Negroes in Harlem know Jews as their rent collectors, as their pawn brokers, as the clothing merchant selling the shoddy goods of today. Odette Harper Hines, whose story of police brutality appeared in the press last year, tells of other experiences in Alexandria, La., which are instructive on the attitude of the Southern Negro. The largest department store in that town is “Ginsburg’s.” Like other exclusive establishments in the deep South “Ginsburg’s” does not permit Negroes to darken its doors. However, “Ginsburg’s” employs white runners to intercept Negro women shoppers and offer to buy for them the articles in the store. When she declines such an offer, she is cursed volubly. The Jews who conform to the Southern pattern in order to ply their trades tend to stir up even more antagonism than is exhibited against other whites.

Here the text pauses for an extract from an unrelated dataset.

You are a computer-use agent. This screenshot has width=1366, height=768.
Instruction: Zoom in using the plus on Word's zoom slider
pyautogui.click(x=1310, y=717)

It is as if the Negroes felt that the Jew was showing the same kind of prejudice against Negroes that he protested about when visited on Jews.

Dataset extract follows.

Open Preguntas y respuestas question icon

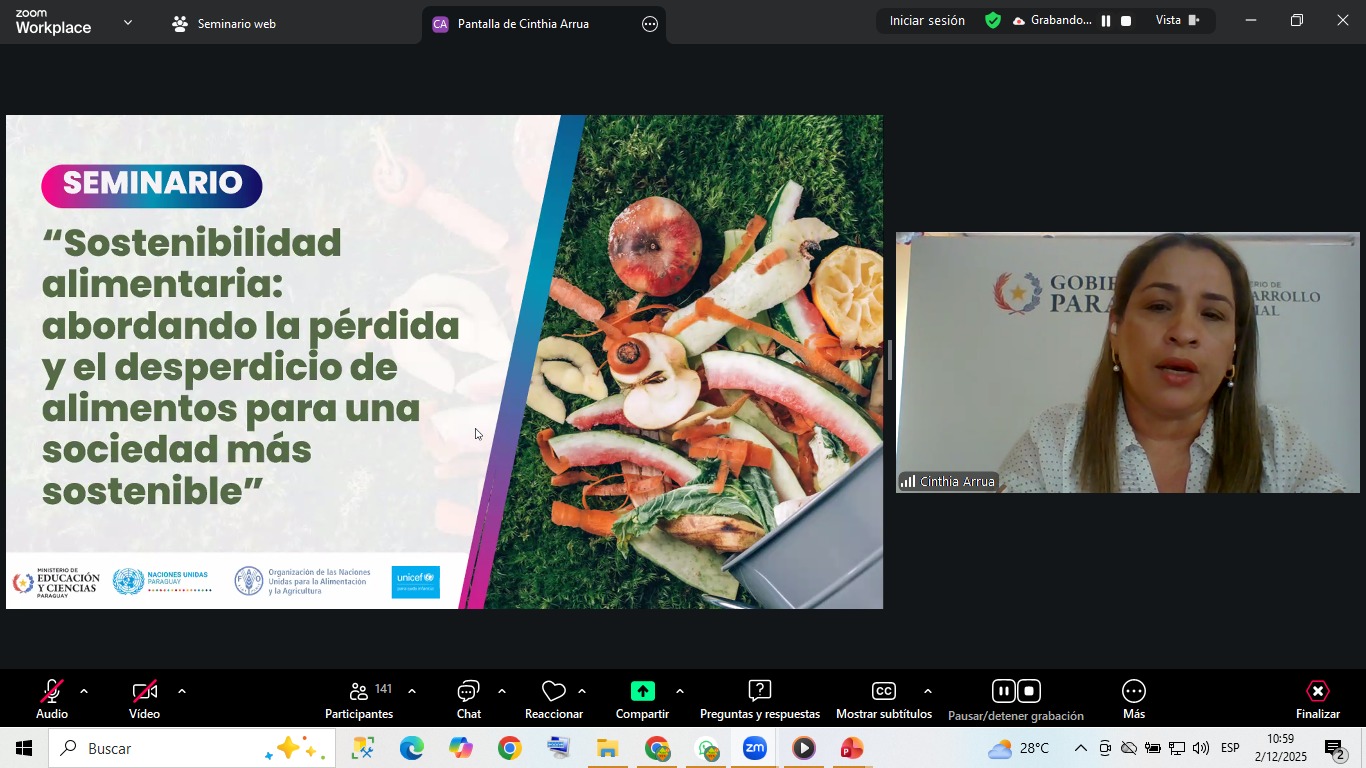pyautogui.click(x=759, y=690)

Again Myrdal notes the real basis of the anti-Jewish feeling.

“I have observed in the big cities a certain amount of anti-Semitism among Negroes, which is rather natural as Jews in the role of businessmen and real estate owners are frequently the ones among ’the whites who are in closest contact with the Negro and are thus likely to be identified as the exploiters of the Negro people ...”

It might be added that the Jews as newcomers among employers have a position less secure than “Aryan” bosses and so have the reputation of driving their workers more.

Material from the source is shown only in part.